We are now in the enviable position of having two live airings of Mozart’s
Violin Concerto No. 3 by Huyghues de Beaufond. The other was issued on
FR1279. I was able to do a head-to-head comparison of the two versions,
which was most revealing. The present release features a performance from
Istambul Radio, which predates the later Paris recording by two years. This
1958 traversal, under the direction of Djemal Rachid, who I’ve never heard
of before, has the drawback of having been recorded in a rather cavernous
acoustic, which lacks the warmth and intimacy of the later performance. I
found the sound quality hard-edged. The soloist seems to be having an
off-day. Her tone is lean and lacks variety of colour, and the performance
is loveless and uninspired, lacking genteel refinement. The finale,
especially, is joyless and fails to raise a smile. The playing sounds detached. The previous performance on FR1279 couldn’t be more different. For a start, it’s more warmly recorded, and Huyghues de Beaufond reaches more inspired heights under the wonderful direction of Pierre Capdevielle.
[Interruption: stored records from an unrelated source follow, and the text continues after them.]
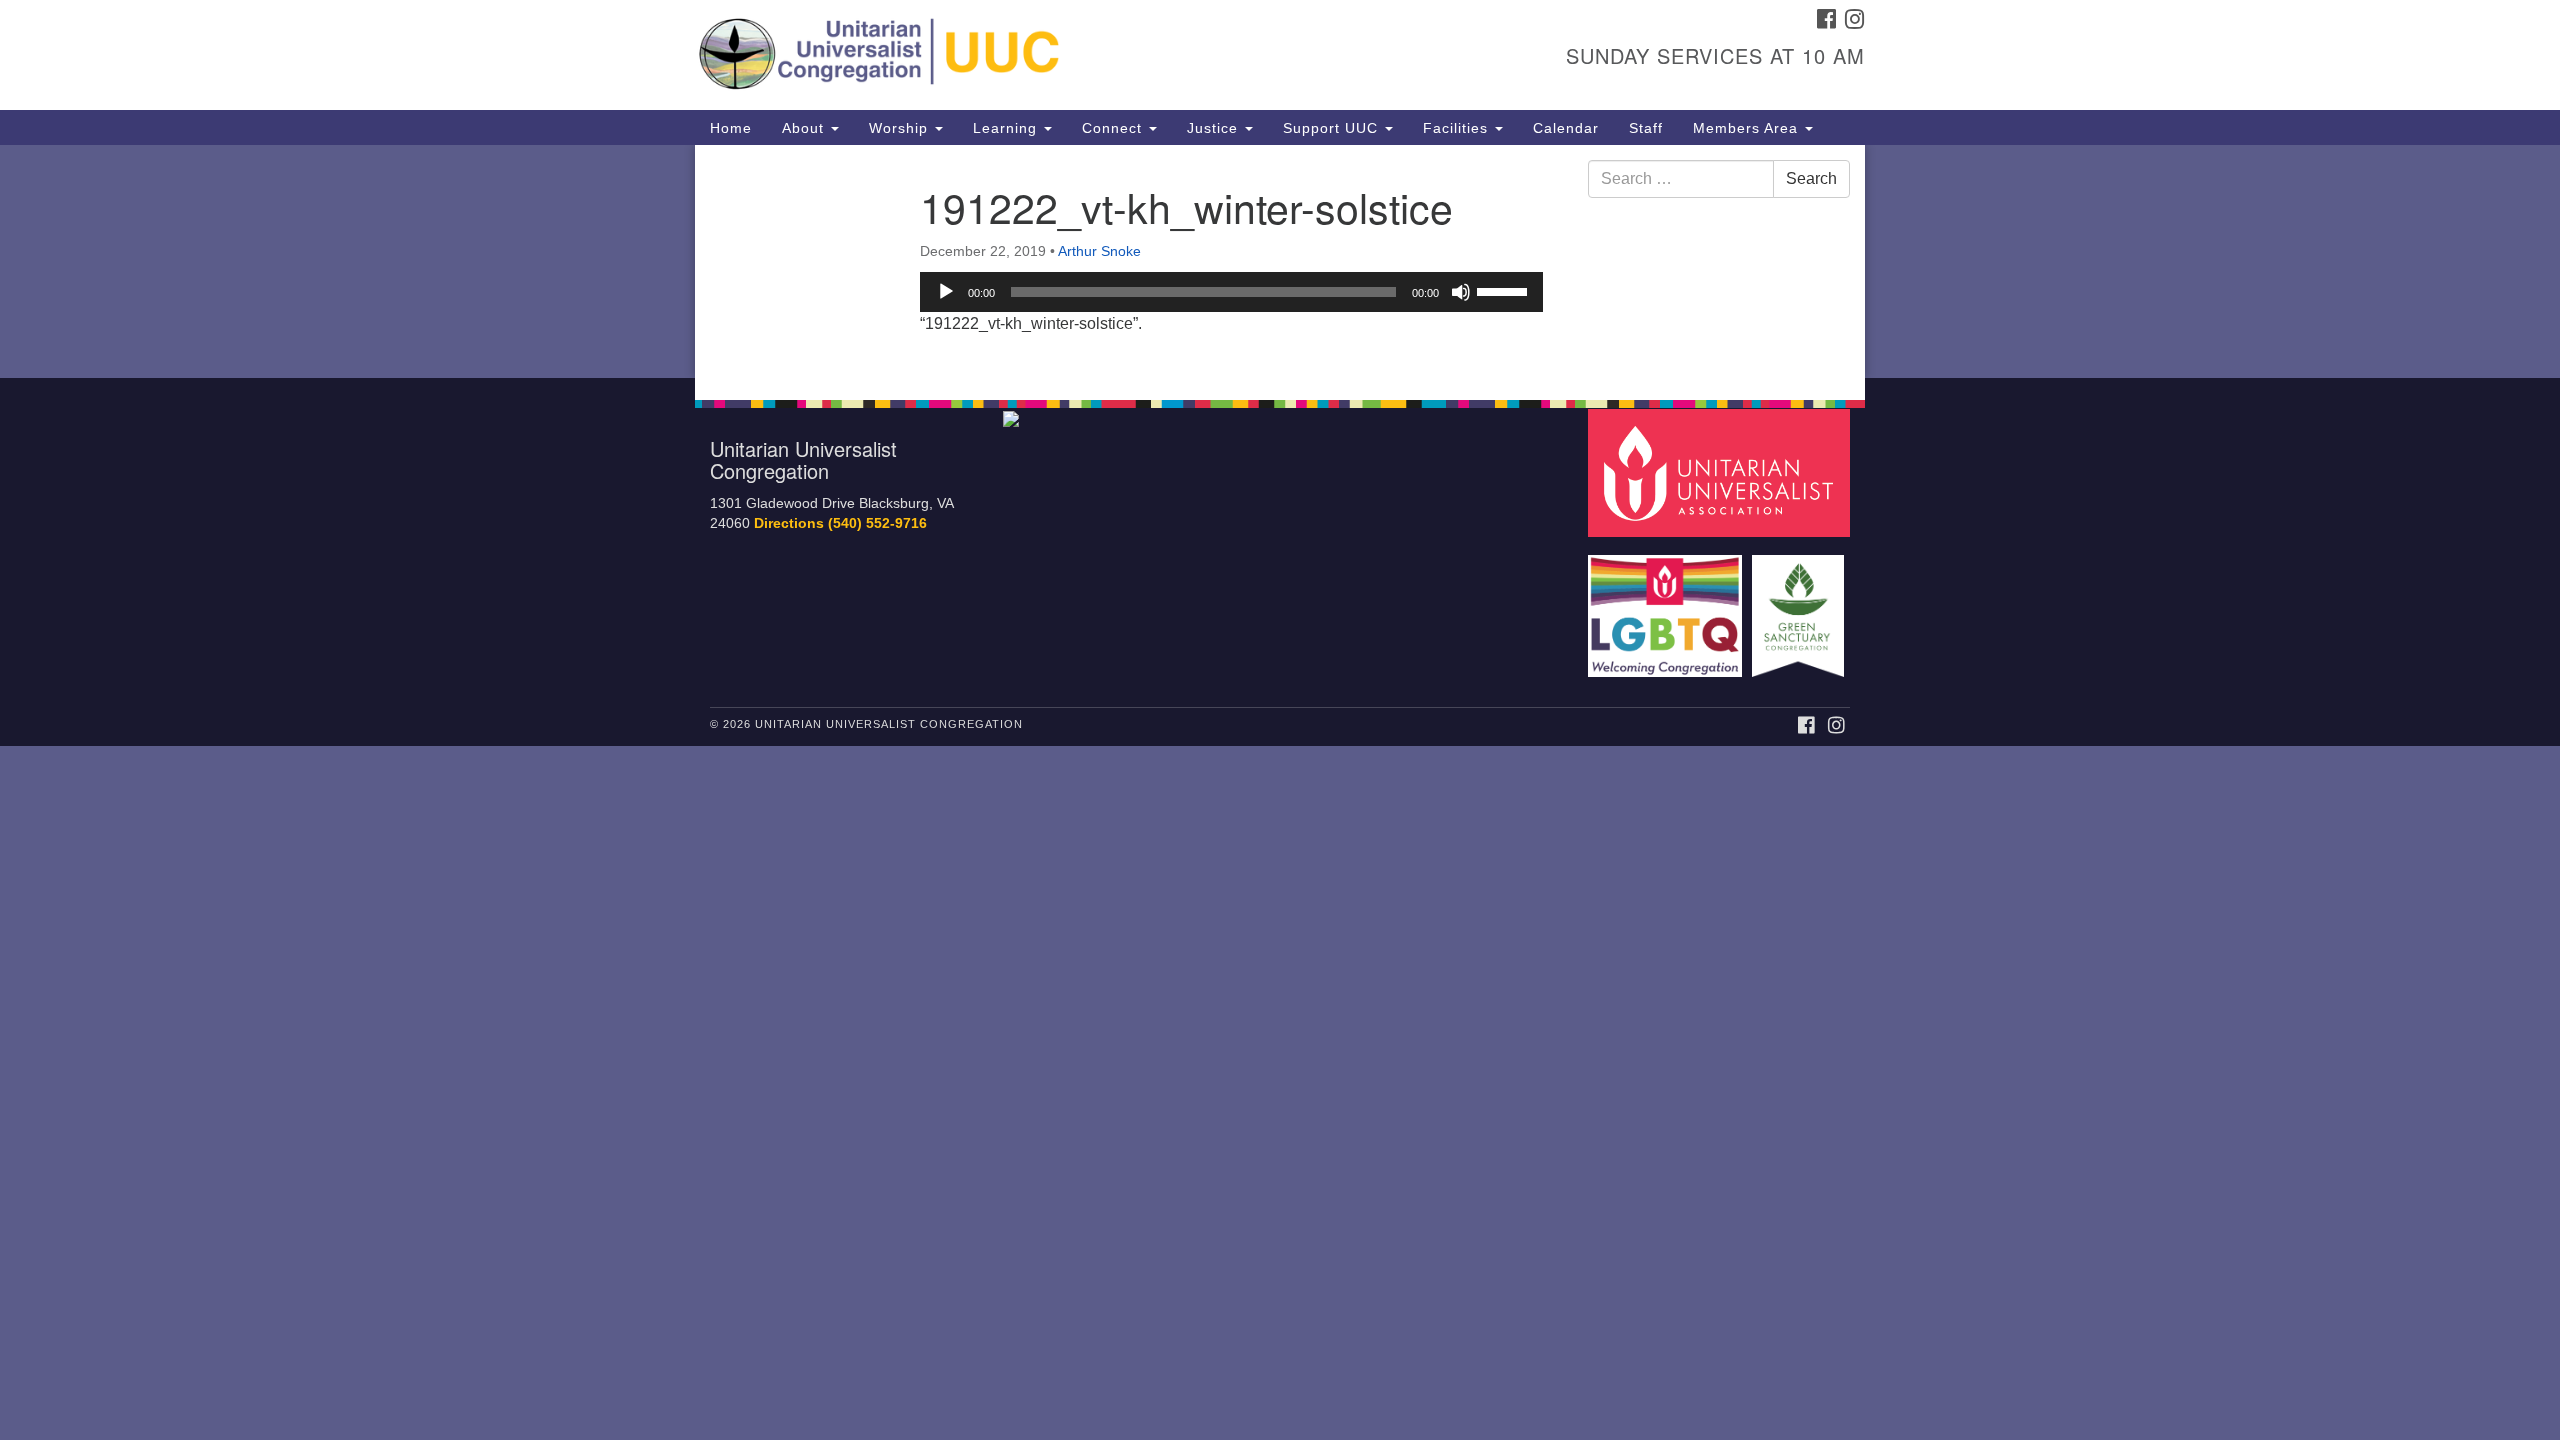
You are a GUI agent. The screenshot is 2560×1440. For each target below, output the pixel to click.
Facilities (1458, 128)
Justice (1215, 128)
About (805, 128)
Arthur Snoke (1099, 251)
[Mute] (1461, 292)
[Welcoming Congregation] (1668, 606)
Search (1811, 178)
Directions (789, 523)
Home (731, 128)
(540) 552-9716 (877, 523)
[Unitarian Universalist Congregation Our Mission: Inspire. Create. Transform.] (1036, 55)
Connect (1114, 128)
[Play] (946, 292)
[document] (1280, 261)
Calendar (1566, 128)
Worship (901, 128)
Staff (1646, 128)
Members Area (1748, 128)
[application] (1231, 292)
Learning (1007, 128)
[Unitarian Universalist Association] (1722, 471)
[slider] (1505, 290)
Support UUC (1333, 128)
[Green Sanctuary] (1800, 606)
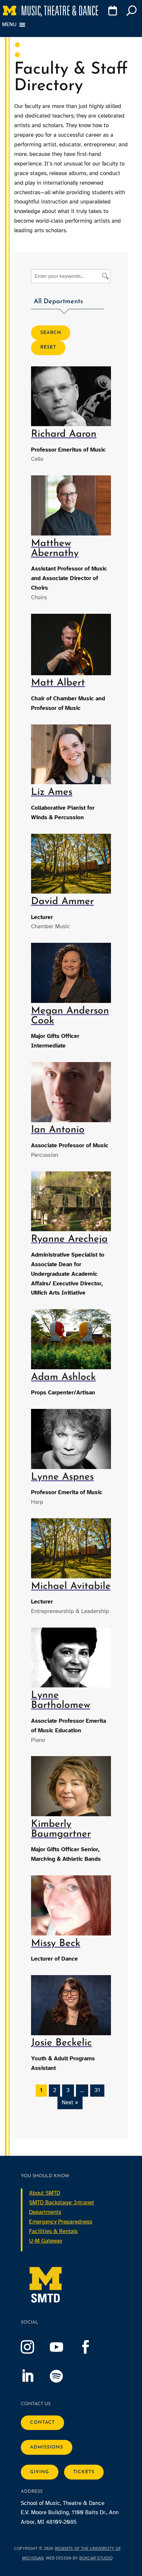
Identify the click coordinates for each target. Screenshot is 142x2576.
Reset (48, 347)
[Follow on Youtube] (63, 2347)
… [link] (82, 2090)
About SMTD (44, 2193)
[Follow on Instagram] (34, 2347)
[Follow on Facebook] (92, 2347)
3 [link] (68, 2090)
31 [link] (97, 2090)
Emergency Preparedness (60, 2221)
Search (50, 332)
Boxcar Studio (96, 2558)
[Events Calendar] (111, 12)
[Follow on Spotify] (63, 2376)
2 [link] (54, 2090)
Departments (45, 2212)
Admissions (46, 2447)
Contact (42, 2422)
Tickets (83, 2472)
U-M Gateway (45, 2240)
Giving (39, 2472)
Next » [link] (70, 2102)
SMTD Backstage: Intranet (61, 2202)
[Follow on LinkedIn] (34, 2376)
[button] (67, 302)
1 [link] (41, 2090)
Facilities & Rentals (53, 2231)
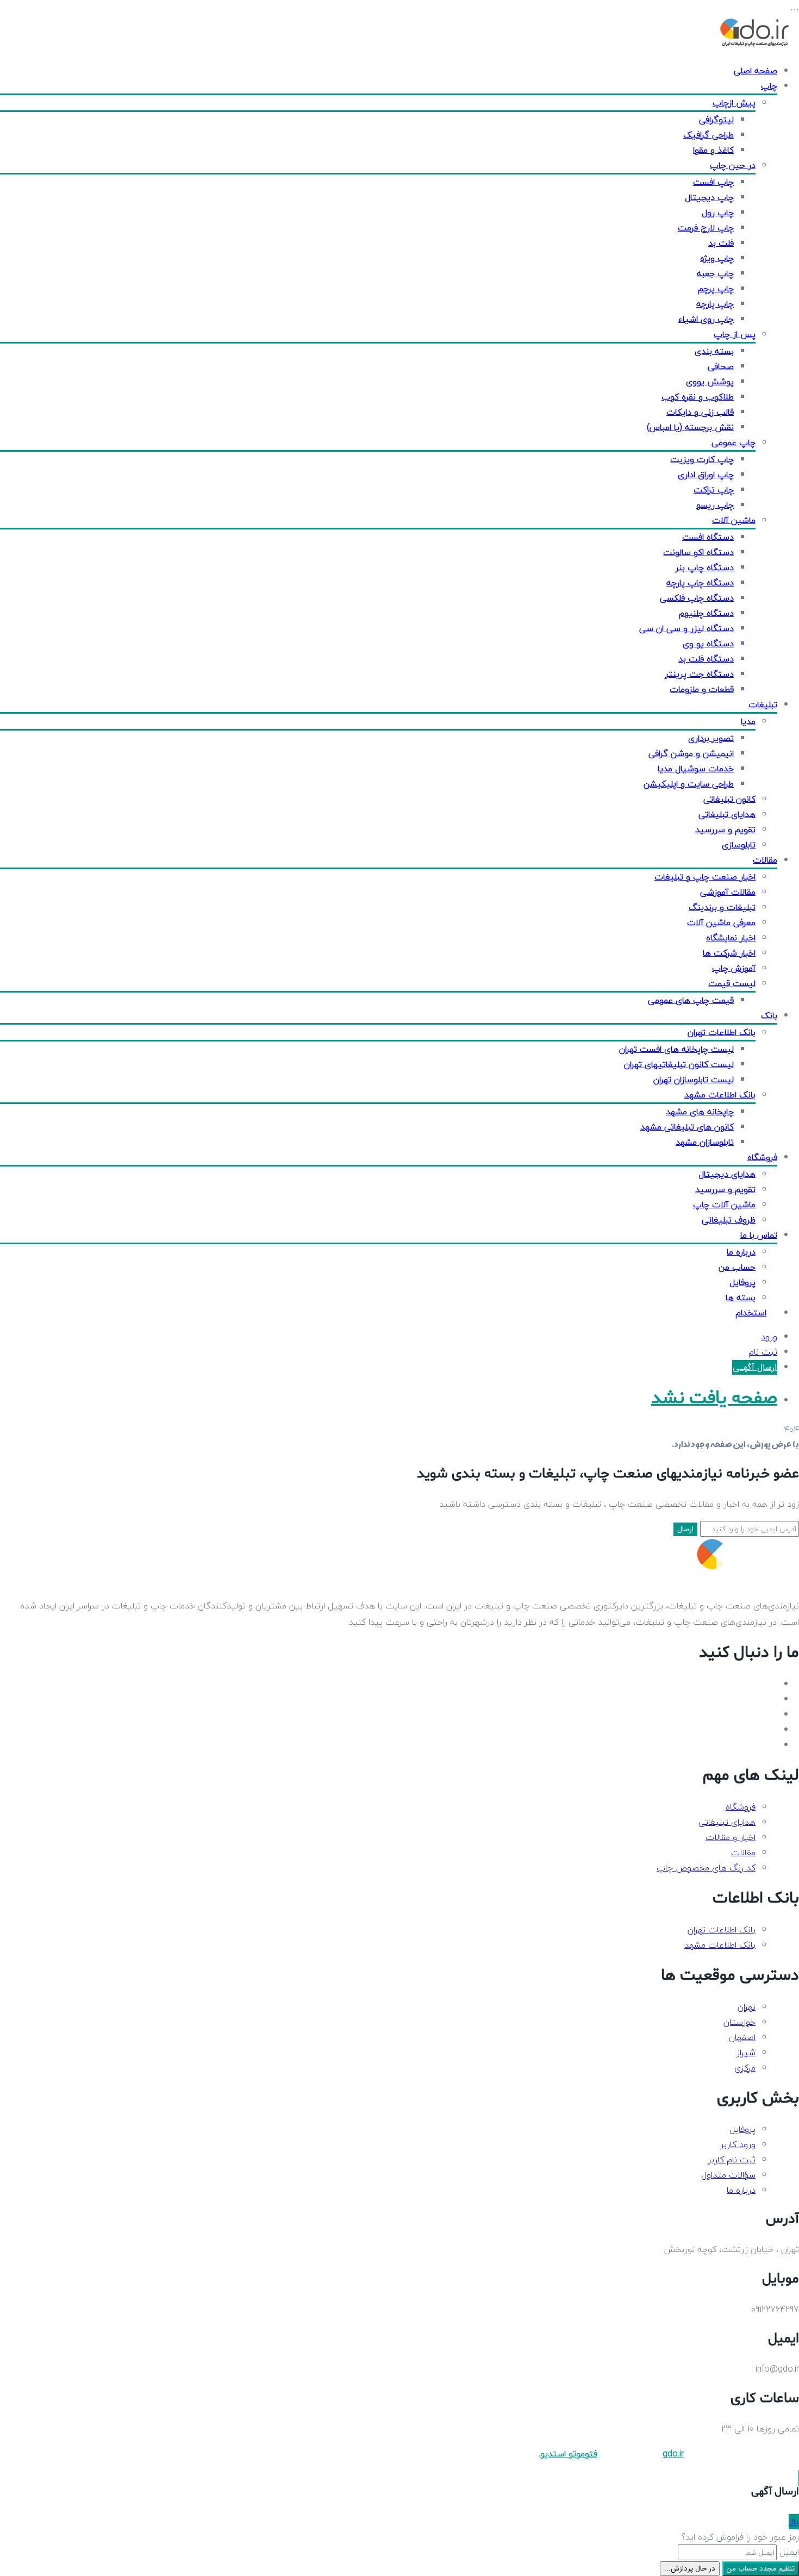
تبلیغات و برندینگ (722, 907)
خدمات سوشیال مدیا (696, 768)
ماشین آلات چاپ (724, 1204)
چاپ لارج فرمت (706, 227)
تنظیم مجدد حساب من (761, 2568)
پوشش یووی (710, 381)
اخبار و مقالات (731, 1837)
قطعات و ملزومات (702, 689)
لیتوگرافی (716, 119)
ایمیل (789, 2552)
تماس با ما (758, 1235)
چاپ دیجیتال (709, 197)
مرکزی (745, 2067)
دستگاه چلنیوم (706, 613)
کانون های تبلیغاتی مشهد (687, 1126)
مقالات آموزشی (728, 892)
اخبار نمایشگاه (731, 937)
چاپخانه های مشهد (700, 1111)
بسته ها (741, 1297)
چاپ (769, 85)
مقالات (765, 860)
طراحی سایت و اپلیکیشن (689, 783)
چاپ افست (713, 182)
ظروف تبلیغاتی (729, 1219)
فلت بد (721, 243)
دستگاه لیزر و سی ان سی (686, 628)
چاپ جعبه (715, 273)
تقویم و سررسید (725, 829)
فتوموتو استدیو (568, 2453)
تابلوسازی (739, 844)
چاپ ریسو (715, 505)
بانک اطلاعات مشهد (720, 1094)
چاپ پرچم (716, 288)
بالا (793, 2521)
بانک (769, 1015)
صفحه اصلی (755, 70)
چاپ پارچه (715, 303)
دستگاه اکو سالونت (698, 552)
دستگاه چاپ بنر (705, 567)
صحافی (721, 366)
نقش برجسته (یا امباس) (690, 427)
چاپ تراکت (714, 489)
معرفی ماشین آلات (721, 922)
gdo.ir (673, 2453)
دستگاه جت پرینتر (699, 674)
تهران (747, 2006)
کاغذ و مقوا (713, 150)
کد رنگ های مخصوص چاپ (706, 1867)
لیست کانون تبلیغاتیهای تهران (679, 1064)
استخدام (750, 1312)
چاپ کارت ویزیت (702, 459)
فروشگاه (762, 1157)
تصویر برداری (711, 738)
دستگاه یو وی (708, 643)
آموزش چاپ (734, 968)
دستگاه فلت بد (706, 658)
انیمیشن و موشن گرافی (691, 753)
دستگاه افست (708, 537)
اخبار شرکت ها (729, 952)
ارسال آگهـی (755, 1367)
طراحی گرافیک (708, 134)
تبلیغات (762, 704)
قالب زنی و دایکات (700, 412)
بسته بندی (714, 351)
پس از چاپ (735, 334)
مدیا (748, 721)
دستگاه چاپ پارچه (700, 582)
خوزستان (739, 2022)
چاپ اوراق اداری (706, 474)
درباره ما (741, 1251)
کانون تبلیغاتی (729, 799)
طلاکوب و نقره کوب (697, 396)
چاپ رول (718, 212)
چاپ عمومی (733, 442)
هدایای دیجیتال (727, 1174)
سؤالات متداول (728, 2174)
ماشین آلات (734, 520)
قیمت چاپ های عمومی (691, 1000)
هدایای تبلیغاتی (727, 814)
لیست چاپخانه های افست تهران (676, 1049)
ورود (769, 1336)
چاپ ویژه (717, 258)
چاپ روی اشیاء (706, 319)
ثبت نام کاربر (732, 2159)
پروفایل (742, 1282)
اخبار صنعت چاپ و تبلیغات (705, 876)
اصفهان (742, 2037)
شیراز (746, 2052)
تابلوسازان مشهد (705, 1142)
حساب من (737, 1267)
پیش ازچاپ (734, 102)
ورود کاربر (738, 2144)
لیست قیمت (732, 983)
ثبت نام (762, 1351)
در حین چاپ (733, 165)
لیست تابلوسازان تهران (693, 1079)
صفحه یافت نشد (714, 1398)
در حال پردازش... (689, 2568)
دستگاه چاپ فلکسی (697, 598)
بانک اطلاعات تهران (722, 1032)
All is not lost, however, as the violinist warms more readily to the Tchaikovsky Concerto, taped in 1960. To begin with, the sound quality is much better. Huyghues de Beaufond and André egg each other on to take risks, and the result is an exciting, daring and edge-of-seat performance. Every technical challenge is met with assured virtuosity. This is certainly a performance that stands up to repeated listening, and I’ll certainly be revisiting it.